START SUPPLIED RECORDS
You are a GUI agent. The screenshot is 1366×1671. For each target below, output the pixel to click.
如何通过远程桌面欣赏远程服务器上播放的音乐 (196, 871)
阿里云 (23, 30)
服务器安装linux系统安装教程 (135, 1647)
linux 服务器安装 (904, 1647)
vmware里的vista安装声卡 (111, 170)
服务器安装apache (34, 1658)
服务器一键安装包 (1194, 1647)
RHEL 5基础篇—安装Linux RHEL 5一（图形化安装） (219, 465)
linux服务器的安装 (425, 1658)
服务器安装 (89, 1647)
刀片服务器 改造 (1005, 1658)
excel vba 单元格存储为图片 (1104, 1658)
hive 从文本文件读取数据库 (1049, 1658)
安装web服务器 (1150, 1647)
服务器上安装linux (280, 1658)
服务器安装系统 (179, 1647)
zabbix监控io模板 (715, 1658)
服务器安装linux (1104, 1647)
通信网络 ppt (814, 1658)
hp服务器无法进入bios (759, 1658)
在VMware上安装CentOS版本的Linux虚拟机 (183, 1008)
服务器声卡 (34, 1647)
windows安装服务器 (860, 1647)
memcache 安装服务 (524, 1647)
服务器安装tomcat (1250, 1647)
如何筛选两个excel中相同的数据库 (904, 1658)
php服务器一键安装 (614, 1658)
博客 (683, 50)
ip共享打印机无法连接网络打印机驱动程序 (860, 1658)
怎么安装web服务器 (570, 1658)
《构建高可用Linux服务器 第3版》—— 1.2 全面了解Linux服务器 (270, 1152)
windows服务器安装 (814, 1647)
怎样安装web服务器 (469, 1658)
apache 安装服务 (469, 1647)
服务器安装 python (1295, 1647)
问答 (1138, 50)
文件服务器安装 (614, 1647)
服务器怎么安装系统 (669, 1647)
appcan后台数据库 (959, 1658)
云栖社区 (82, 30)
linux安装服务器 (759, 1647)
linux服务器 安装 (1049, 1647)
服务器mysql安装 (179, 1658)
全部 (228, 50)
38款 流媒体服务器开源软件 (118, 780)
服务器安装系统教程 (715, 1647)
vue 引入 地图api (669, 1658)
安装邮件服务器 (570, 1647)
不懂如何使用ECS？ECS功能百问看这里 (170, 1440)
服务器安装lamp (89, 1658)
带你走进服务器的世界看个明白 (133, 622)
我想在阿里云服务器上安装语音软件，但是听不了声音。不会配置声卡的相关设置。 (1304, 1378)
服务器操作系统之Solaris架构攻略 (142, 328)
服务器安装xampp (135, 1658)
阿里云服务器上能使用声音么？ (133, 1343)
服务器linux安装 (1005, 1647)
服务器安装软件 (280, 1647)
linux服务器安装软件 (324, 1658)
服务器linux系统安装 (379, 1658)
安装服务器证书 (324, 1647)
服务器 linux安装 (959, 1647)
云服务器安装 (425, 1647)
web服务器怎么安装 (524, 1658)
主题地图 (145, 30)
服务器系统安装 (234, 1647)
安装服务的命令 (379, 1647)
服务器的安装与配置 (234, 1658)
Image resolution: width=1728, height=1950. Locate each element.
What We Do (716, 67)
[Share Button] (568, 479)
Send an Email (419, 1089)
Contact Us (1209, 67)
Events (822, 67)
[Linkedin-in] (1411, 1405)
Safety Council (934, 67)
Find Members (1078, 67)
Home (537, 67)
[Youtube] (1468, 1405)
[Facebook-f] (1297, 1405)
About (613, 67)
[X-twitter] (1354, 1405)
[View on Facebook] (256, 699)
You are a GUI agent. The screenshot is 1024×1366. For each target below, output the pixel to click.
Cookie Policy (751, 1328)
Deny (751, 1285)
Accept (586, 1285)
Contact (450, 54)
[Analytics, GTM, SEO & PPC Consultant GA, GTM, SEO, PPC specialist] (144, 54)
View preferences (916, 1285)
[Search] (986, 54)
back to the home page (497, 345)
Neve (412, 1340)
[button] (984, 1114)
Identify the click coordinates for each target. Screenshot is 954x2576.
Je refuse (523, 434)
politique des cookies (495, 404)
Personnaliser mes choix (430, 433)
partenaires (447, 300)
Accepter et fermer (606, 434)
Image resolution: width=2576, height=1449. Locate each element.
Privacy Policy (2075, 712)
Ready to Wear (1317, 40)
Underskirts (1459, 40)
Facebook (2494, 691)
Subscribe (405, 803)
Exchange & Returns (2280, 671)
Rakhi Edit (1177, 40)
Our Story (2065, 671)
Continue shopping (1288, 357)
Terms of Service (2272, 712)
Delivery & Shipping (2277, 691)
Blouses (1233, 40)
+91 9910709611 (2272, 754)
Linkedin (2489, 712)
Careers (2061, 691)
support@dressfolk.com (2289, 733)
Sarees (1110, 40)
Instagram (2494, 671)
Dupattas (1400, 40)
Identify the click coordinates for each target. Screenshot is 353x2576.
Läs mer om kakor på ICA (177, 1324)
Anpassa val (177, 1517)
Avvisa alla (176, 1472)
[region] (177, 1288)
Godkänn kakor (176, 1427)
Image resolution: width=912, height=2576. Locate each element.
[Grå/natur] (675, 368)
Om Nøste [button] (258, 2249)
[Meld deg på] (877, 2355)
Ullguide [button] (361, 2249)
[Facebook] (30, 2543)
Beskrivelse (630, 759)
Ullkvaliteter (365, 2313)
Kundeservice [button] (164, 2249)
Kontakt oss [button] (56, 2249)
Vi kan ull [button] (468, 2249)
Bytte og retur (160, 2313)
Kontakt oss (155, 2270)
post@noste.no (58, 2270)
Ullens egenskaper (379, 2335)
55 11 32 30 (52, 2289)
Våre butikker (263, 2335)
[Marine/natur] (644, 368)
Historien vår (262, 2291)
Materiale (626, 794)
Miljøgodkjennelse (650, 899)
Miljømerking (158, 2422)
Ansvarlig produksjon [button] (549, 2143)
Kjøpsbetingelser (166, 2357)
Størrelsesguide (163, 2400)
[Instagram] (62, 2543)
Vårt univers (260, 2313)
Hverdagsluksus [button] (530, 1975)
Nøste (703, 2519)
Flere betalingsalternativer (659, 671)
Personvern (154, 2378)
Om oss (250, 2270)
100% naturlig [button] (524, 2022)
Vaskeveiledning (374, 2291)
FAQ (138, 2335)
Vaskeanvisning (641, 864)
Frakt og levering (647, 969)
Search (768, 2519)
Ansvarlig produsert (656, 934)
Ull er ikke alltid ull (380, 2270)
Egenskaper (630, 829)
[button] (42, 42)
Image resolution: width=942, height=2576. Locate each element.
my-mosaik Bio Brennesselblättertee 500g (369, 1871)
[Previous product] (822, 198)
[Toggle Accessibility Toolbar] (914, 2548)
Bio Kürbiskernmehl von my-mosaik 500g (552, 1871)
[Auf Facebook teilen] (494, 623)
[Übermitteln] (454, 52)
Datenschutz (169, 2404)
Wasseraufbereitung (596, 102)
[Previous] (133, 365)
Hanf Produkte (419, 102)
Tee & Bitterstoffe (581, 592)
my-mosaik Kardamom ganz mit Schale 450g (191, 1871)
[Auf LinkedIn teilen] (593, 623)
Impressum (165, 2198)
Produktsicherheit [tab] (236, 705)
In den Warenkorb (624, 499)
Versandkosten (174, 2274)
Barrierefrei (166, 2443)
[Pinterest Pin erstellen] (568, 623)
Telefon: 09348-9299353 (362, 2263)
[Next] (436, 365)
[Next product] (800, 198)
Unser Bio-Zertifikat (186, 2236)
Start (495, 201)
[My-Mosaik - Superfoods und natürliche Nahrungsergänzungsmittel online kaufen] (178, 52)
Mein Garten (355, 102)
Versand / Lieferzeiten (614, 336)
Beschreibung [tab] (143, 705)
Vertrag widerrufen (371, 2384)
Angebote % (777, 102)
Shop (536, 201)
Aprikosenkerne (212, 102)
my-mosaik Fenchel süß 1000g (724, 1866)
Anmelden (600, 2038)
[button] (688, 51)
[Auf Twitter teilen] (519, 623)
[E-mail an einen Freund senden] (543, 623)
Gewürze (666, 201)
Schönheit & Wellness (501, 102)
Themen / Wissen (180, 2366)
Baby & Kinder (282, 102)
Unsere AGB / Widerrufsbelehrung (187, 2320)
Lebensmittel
END SUPPLIED RECORDS
=== TASK INSTRUCTIONS ===
Out of the material above, output word for word the line with "怎么安装web服务器 (570, 1658)", the line with "linux服务器 安装 (1049, 1647)", and all lines between them, with nothing else.

=== WRITTEN SOLUTION ===
怎么安装web服务器 (570, 1658)
《构建高可用Linux服务器 第3版》—— 1.2 全面了解Linux服务器 (270, 1152)
windows服务器安装 (814, 1647)
怎样安装web服务器 (469, 1658)
apache 安装服务 (469, 1647)
服务器安装 python (1295, 1647)
问答 (1138, 50)
文件服务器安装 (614, 1647)
服务器怎么安装系统 (669, 1647)
appcan后台数据库 (959, 1658)
云栖社区 (82, 30)
linux安装服务器 (759, 1647)
linux服务器 安装 (1049, 1647)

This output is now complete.